Detailed Description
In order to make the objects, technical solutions and advantages of the present invention more apparent, the present invention is further described in detail with reference to the following embodiments. Of course, the specific embodiments described herein are merely illustrative of the invention and are not intended to be limiting.
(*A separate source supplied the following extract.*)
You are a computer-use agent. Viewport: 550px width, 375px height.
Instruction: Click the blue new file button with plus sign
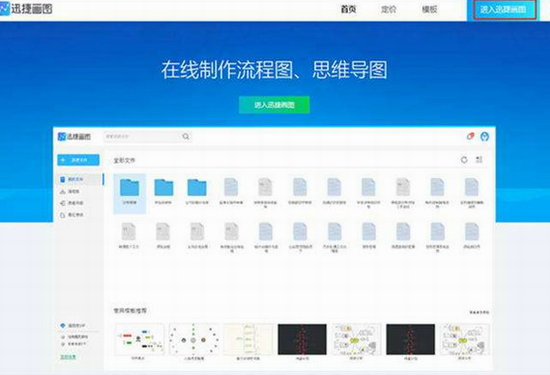click(78, 160)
Although the steps in the present invention are shown and described using reference numbers, the order of the steps is not limited to any order, and the order of steps may be modified unless otherwise indicated or unless the order of steps or performance of certain steps requires otherwise. It is to be understood that the term "and/or" as used herein refers to and encompasses any and all possible combinations of one or more of the associated listed items.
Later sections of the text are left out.